For full details, see the GCP documentation: [Create a secret](https://cloud.google.com/secret-manager/docs/create-secret-quickstart).

## Step 6 — Test the Connection

Back in CrewAI Platform, on the **Secret Provider Credentials** page, find the credential you just created and click **Test Connection**.

A success toast confirms that CrewAI Platform can authenticate to GCP and read secrets from your project.
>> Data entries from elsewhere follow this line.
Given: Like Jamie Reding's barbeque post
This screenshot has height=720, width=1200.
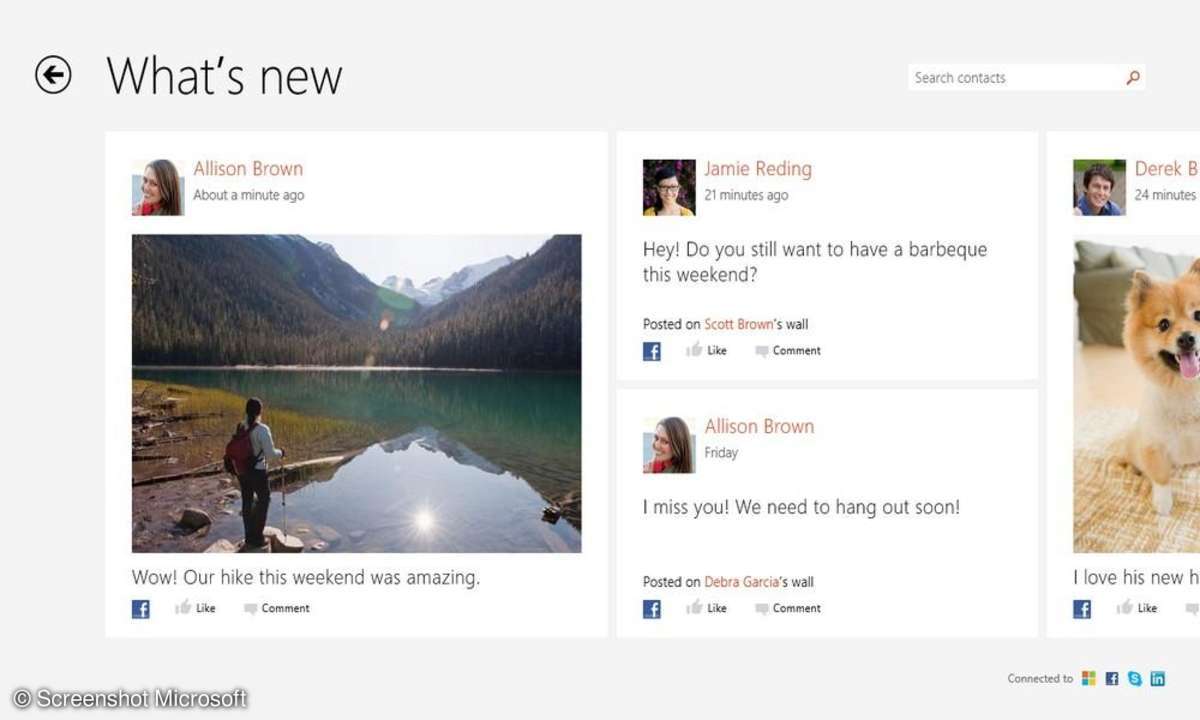Looking at the screenshot, I should 706,351.
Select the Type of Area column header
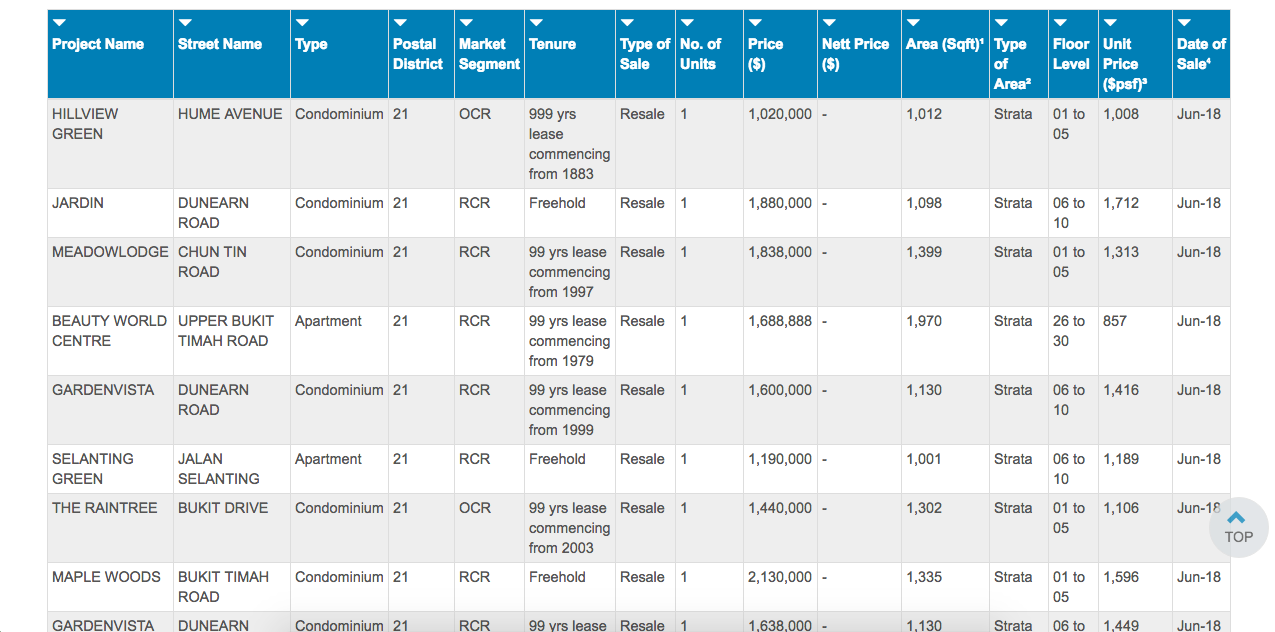1275x632 pixels. (x=1010, y=64)
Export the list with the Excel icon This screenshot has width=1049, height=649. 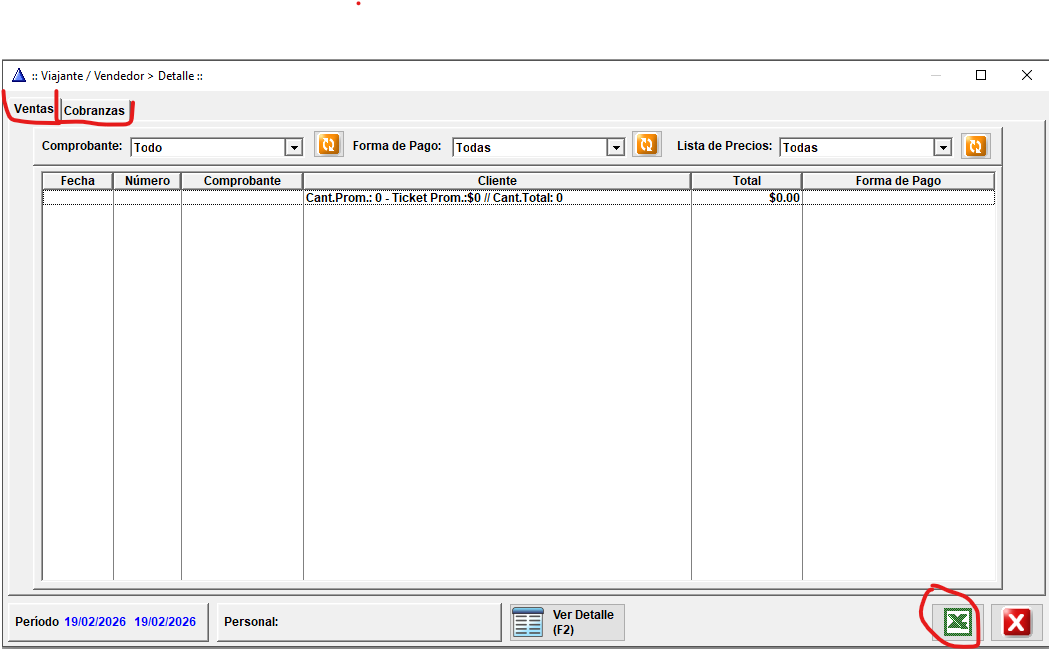(957, 623)
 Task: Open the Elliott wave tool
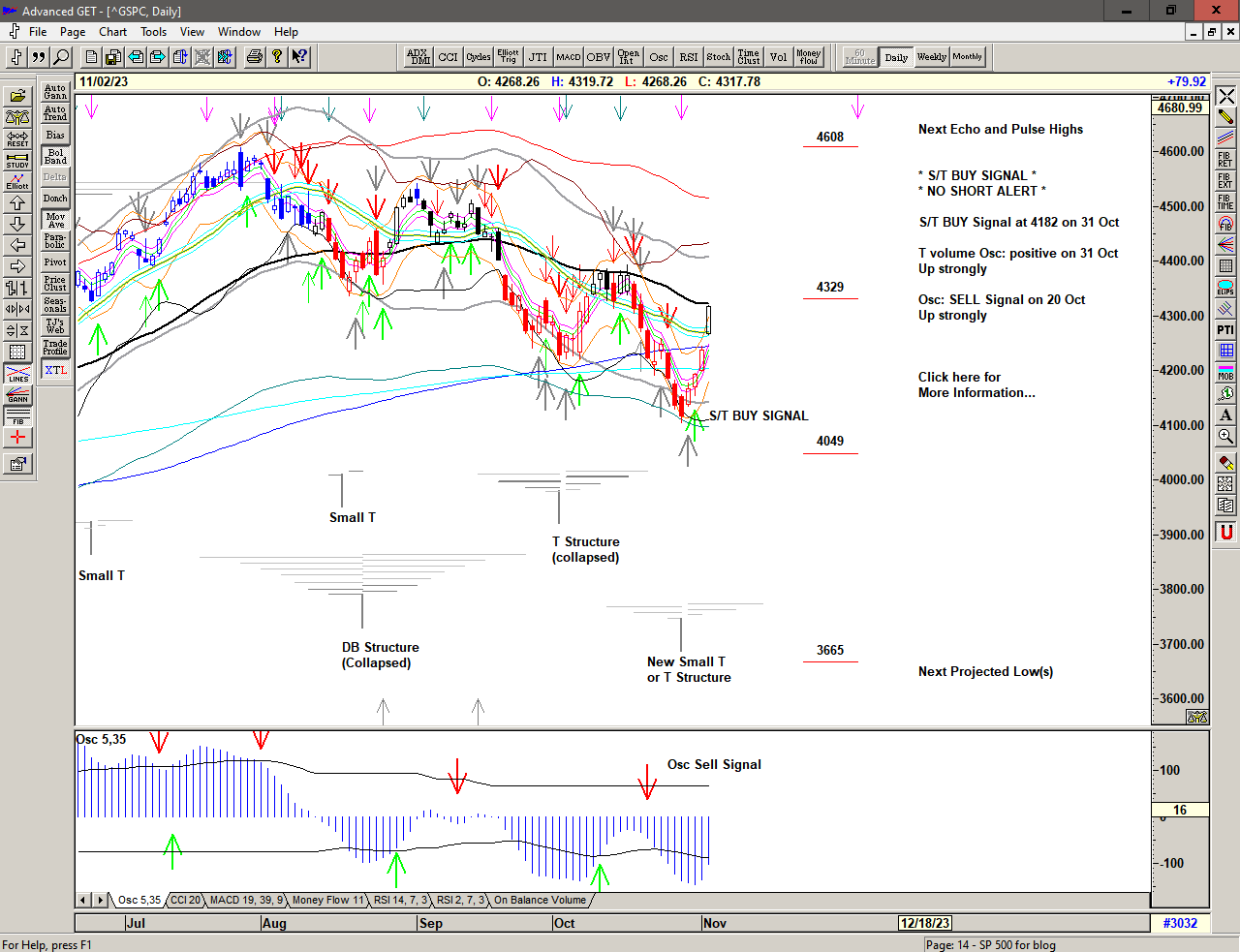click(17, 181)
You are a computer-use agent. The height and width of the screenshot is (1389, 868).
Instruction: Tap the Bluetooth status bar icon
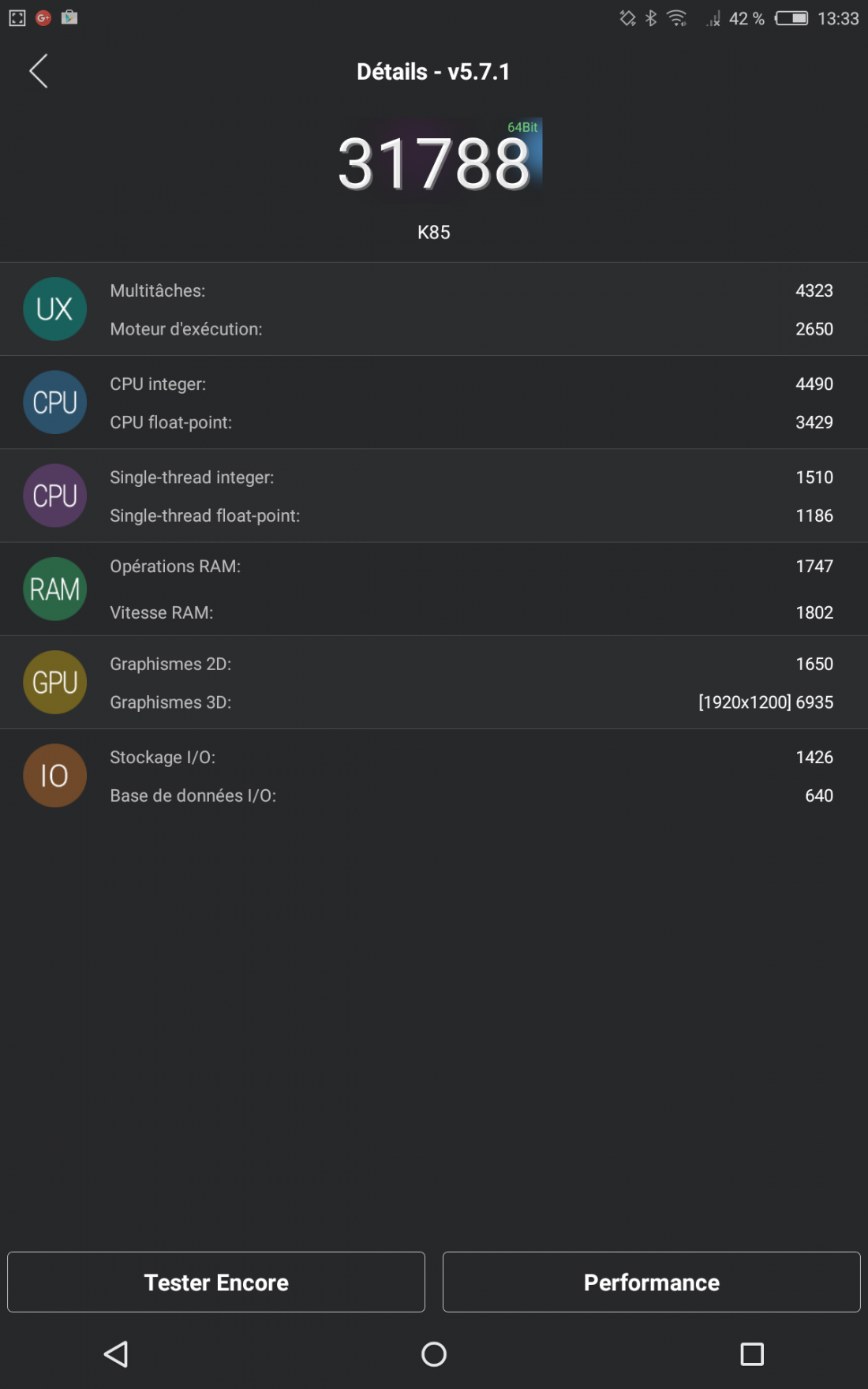pyautogui.click(x=651, y=18)
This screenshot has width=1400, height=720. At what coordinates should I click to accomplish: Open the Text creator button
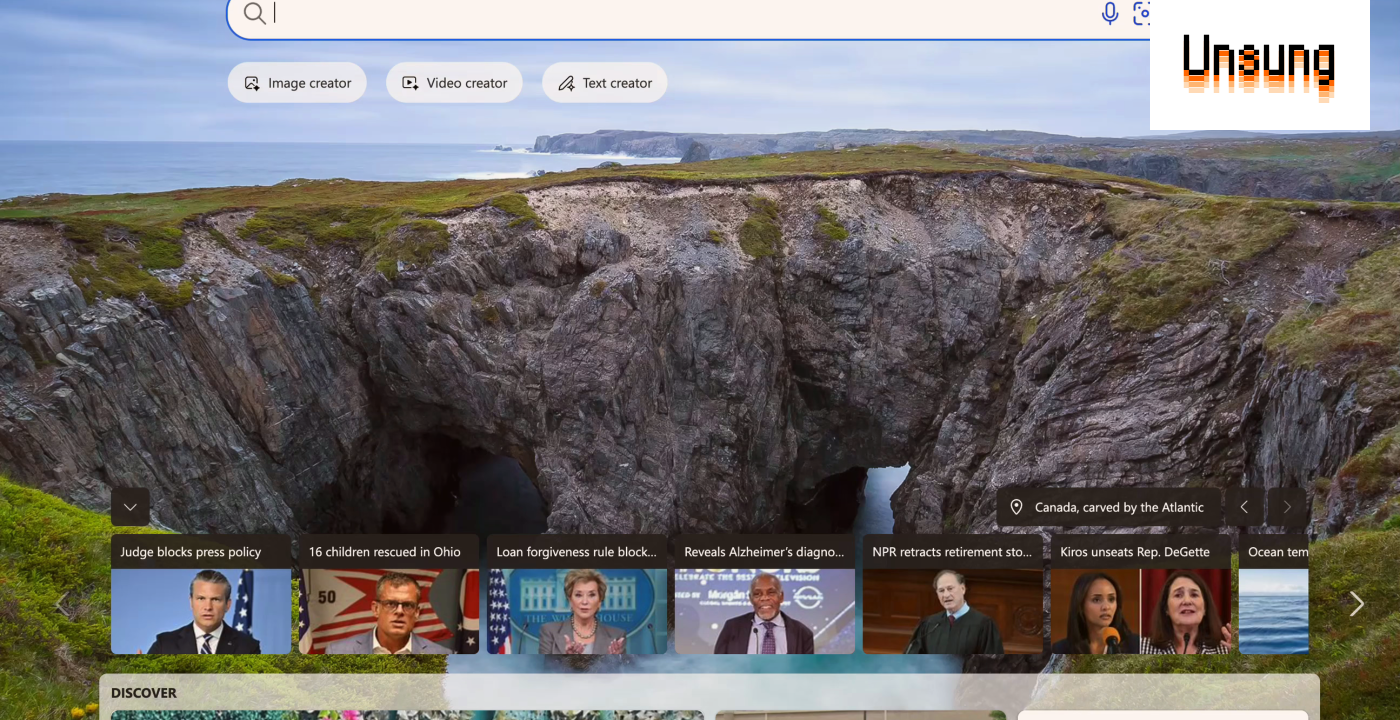tap(605, 83)
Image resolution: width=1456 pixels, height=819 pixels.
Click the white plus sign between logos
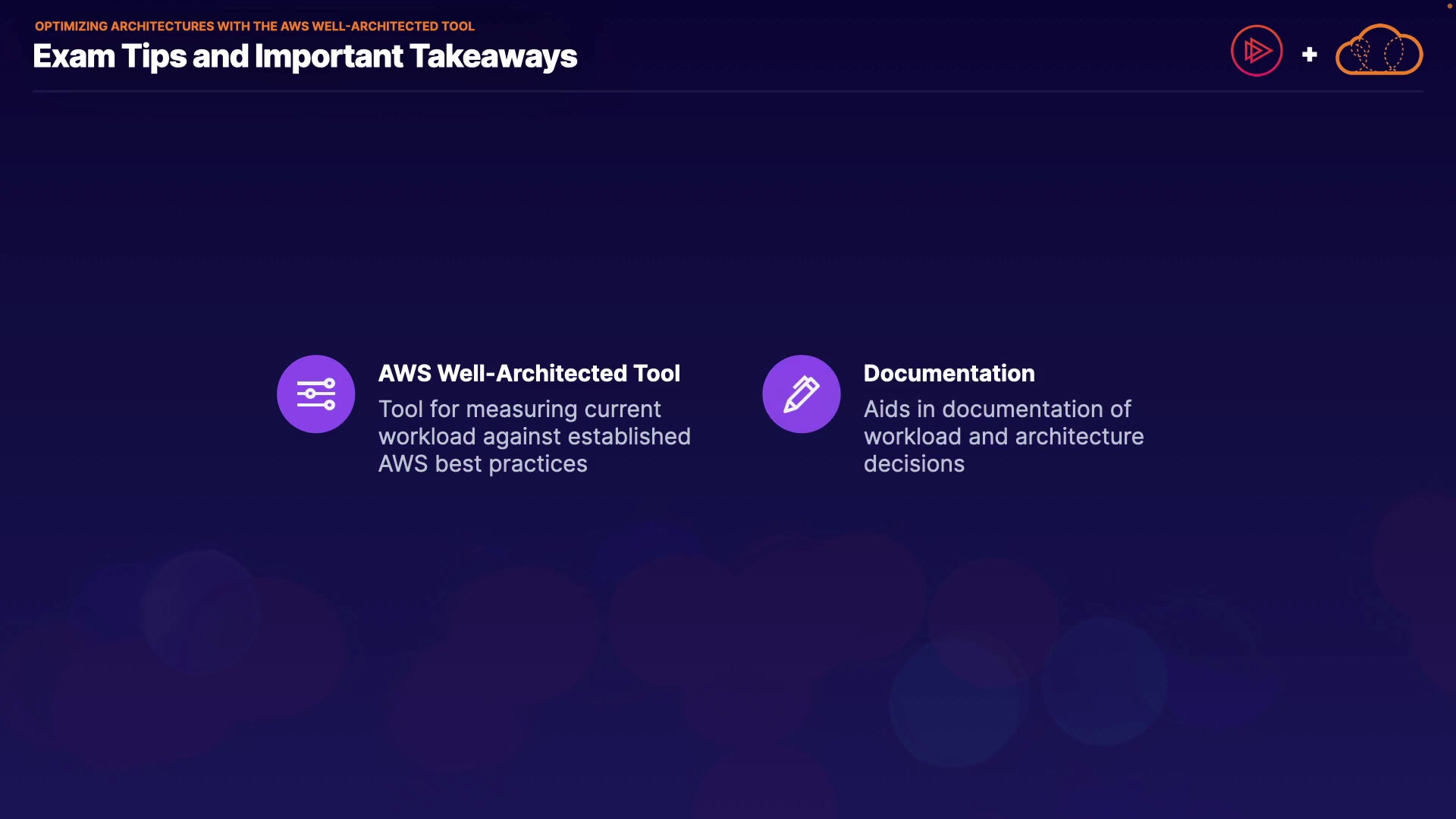click(x=1309, y=55)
If the test fails, check the most common causes:

| Symptom                                               | Likely cause                                                                                                                           |
| ----------------------------------------------------- | -------------------------------------------------------------------------------------------------------------------------------------- |
| `PERMISSION_DENIED` on listing secrets                | Service account is missing `roles/secretmanager.secretAccessor`, or you scoped it per-secret (`list` is not granted). Re-check Step 2. |
| `PERMISSION_DENIED` on `secretmanager.secrets.access` | Same as above, but for a specific secret. Confirm the service account has accessor role on the secret in question.                     |
| `unauthorized_client` / `invalid_grant`               | The pasted Service Account JSON is invalid, expired, or for a deleted service account. Re-create the key (Step 3) and re-paste.        |
| `Project ID does not match`                           | The Project ID field in CrewAI Platform doesn't match the project that owns the service account / secrets. Re-check Step 4.            |
| `API not enabled`                                     | Secret Manager API isn't enabled on the project. See Prerequisites.                                                                    |

## Next Steps

Now that GCP is connected, head to [Using the Secrets Manager](/en/enterprise/features/secrets-manager/usage) to:

* Grant org members the right permissions to use (or manage) Secrets Manager.
* Reference your GCP secrets from CrewAI Platform environment variables.

If you want **rotation-aware** secrets that propagate without re-deploying, switch to [GCP Workload Identity Federation](/en/enterprise/features/secrets-manager/gcp-workload-identity) — same secret store, no static credentials, secrets are fetched per kickoff.